What needs to be done: Return nothing except the lines from the one that contains "The height and width of the screenshot is (1258, 2416)." through the end of the material below, each exactly as given.

Source data:

________________________

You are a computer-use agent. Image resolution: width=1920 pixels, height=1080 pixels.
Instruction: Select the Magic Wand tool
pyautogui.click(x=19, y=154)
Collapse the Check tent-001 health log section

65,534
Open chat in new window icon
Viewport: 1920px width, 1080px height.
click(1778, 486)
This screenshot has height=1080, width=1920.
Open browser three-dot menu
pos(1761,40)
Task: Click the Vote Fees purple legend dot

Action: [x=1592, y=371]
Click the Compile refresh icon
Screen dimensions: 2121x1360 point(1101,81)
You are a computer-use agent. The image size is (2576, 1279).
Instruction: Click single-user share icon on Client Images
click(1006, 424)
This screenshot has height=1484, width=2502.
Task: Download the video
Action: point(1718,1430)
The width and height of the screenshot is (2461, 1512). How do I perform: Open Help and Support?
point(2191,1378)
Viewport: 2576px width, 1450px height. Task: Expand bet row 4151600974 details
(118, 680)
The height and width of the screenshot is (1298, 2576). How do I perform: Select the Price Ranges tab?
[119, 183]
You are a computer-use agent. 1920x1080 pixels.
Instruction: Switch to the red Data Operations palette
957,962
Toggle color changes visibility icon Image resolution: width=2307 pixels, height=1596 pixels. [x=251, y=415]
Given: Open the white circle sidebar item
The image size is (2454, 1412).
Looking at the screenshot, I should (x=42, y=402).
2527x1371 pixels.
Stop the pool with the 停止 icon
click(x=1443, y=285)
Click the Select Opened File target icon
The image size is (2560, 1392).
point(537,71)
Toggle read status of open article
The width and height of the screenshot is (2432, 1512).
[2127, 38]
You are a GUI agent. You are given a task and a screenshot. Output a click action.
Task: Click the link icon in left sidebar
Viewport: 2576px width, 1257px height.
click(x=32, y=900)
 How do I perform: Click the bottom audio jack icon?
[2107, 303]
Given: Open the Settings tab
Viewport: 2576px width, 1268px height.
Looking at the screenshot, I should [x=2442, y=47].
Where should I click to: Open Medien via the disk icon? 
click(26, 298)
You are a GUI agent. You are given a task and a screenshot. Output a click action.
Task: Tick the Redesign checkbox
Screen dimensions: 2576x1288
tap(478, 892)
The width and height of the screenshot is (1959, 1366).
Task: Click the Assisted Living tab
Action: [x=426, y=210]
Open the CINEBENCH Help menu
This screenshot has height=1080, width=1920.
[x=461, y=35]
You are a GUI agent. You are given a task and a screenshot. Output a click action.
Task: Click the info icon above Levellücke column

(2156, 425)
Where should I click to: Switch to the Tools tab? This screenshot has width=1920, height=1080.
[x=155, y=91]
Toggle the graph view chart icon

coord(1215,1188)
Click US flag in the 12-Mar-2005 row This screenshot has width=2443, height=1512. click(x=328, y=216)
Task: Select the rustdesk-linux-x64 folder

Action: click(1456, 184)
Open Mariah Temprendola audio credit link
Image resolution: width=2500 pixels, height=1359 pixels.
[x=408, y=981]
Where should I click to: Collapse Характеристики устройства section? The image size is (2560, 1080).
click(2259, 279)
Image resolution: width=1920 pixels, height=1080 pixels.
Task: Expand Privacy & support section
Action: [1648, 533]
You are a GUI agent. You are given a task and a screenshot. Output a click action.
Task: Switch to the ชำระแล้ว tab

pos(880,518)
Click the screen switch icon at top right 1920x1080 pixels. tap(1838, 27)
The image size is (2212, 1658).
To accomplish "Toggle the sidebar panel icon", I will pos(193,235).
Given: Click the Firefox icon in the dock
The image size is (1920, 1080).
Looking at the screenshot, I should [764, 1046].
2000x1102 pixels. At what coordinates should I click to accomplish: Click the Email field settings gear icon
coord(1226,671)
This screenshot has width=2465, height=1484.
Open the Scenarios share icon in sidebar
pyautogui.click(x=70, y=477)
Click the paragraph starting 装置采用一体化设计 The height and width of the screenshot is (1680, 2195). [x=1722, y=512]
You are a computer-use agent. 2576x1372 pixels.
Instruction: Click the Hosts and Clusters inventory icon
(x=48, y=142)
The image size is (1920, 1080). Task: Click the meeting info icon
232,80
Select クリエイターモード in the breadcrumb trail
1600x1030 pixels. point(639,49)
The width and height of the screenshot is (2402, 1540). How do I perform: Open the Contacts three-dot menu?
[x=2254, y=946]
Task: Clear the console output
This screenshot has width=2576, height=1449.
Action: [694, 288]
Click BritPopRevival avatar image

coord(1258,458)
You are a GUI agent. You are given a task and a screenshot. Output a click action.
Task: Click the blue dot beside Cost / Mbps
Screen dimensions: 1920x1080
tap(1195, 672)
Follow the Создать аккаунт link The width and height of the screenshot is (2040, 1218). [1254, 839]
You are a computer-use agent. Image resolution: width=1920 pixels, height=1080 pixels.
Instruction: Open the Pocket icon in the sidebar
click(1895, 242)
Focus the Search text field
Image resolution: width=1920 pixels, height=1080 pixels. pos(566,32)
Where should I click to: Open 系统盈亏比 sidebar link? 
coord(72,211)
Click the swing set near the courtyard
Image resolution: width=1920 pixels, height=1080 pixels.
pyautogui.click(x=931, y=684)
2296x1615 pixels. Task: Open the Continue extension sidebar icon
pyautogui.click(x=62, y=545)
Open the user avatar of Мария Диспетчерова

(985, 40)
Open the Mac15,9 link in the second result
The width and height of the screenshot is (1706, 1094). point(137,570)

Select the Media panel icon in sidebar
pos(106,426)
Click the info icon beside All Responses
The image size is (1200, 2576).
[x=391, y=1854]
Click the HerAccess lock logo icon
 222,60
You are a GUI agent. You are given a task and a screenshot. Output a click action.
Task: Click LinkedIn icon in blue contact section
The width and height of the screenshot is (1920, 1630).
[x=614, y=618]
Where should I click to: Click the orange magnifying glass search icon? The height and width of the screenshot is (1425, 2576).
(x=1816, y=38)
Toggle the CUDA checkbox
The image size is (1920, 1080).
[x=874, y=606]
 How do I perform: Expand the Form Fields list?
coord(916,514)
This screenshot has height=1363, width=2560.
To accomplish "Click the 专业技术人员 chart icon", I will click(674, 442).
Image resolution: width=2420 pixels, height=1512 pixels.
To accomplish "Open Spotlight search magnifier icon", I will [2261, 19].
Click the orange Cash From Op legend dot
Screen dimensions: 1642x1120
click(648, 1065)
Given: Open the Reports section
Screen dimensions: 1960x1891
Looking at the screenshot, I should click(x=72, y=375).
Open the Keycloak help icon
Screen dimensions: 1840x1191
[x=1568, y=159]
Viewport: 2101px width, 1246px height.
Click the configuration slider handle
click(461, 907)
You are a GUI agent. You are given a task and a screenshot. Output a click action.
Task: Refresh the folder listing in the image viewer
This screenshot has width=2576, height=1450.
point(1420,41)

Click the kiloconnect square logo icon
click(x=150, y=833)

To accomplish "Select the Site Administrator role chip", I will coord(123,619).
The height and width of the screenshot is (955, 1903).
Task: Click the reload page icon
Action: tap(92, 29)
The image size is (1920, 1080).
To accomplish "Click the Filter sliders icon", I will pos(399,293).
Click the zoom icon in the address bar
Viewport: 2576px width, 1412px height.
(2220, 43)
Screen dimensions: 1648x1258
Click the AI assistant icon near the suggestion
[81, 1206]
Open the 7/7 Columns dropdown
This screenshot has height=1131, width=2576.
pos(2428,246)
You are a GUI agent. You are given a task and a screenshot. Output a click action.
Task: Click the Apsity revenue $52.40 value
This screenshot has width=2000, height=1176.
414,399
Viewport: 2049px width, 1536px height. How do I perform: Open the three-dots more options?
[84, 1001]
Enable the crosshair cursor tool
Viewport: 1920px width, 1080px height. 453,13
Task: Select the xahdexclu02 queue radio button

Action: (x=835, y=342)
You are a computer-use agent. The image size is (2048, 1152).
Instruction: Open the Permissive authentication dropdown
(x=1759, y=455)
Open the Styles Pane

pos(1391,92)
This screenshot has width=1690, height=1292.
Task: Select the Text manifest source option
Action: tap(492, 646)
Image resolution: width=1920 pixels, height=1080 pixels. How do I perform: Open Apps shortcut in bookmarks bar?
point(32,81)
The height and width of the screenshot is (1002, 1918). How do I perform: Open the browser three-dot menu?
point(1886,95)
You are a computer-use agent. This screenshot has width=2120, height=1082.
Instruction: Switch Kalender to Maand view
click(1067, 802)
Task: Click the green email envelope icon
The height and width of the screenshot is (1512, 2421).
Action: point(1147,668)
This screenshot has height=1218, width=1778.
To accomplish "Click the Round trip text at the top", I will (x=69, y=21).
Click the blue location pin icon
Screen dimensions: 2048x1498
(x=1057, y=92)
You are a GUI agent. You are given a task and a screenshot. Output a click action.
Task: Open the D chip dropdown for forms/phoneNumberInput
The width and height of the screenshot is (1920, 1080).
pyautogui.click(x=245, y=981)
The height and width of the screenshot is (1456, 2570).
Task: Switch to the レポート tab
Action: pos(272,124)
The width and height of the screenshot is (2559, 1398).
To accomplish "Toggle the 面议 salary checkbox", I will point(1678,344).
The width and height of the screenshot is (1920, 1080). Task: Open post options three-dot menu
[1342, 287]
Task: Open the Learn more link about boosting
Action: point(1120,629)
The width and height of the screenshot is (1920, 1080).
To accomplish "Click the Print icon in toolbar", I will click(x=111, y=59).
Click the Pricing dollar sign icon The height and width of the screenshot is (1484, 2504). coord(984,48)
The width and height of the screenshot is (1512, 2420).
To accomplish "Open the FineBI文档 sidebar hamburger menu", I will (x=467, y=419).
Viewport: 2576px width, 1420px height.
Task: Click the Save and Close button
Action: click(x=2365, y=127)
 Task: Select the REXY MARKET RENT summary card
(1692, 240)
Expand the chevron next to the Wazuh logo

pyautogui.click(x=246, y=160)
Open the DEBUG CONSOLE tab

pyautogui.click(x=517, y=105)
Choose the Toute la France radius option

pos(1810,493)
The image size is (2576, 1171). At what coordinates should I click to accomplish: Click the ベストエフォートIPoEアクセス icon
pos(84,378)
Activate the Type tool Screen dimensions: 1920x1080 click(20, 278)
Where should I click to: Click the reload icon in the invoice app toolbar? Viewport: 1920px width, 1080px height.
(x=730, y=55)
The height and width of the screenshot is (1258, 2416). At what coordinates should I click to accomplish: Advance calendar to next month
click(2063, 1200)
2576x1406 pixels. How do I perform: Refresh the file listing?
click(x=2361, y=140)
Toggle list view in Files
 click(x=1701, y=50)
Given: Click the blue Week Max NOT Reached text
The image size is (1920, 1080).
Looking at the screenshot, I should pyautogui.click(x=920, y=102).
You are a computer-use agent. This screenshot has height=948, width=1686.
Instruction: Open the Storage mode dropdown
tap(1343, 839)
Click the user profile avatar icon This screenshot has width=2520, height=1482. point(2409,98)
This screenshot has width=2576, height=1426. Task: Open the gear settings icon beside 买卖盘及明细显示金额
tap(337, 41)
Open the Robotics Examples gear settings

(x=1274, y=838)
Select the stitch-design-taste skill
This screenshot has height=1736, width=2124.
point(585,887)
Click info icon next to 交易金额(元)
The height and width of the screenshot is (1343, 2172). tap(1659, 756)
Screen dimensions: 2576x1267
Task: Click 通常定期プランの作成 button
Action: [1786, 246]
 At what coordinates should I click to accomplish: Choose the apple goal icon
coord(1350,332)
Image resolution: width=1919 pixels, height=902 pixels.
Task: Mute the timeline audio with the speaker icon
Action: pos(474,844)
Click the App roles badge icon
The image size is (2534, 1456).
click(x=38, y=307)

________________________

Written answer:
The height and width of the screenshot is (1258, 2416). At what coordinates should I click to accomplish: Advance calendar to next month
click(2063, 1200)
2576x1406 pixels. How do I perform: Refresh the file listing?
click(x=2361, y=140)
Toggle list view in Files
 click(x=1701, y=50)
Given: Click the blue Week Max NOT Reached text
The image size is (1920, 1080).
Looking at the screenshot, I should pyautogui.click(x=920, y=102).
You are a computer-use agent. This screenshot has height=948, width=1686.
Instruction: Open the Storage mode dropdown
tap(1343, 839)
Click the user profile avatar icon This screenshot has width=2520, height=1482. point(2409,98)
This screenshot has width=2576, height=1426. Task: Open the gear settings icon beside 买卖盘及明细显示金额
tap(337, 41)
Open the Robotics Examples gear settings

(x=1274, y=838)
Select the stitch-design-taste skill
This screenshot has height=1736, width=2124.
point(585,887)
Click info icon next to 交易金额(元)
The height and width of the screenshot is (1343, 2172). tap(1659, 756)
Screen dimensions: 2576x1267
Task: Click 通常定期プランの作成 button
Action: [1786, 246]
 At what coordinates should I click to accomplish: Choose the apple goal icon
coord(1350,332)
Image resolution: width=1919 pixels, height=902 pixels.
Task: Mute the timeline audio with the speaker icon
Action: pos(474,844)
Click the App roles badge icon
The image size is (2534, 1456).
click(x=38, y=307)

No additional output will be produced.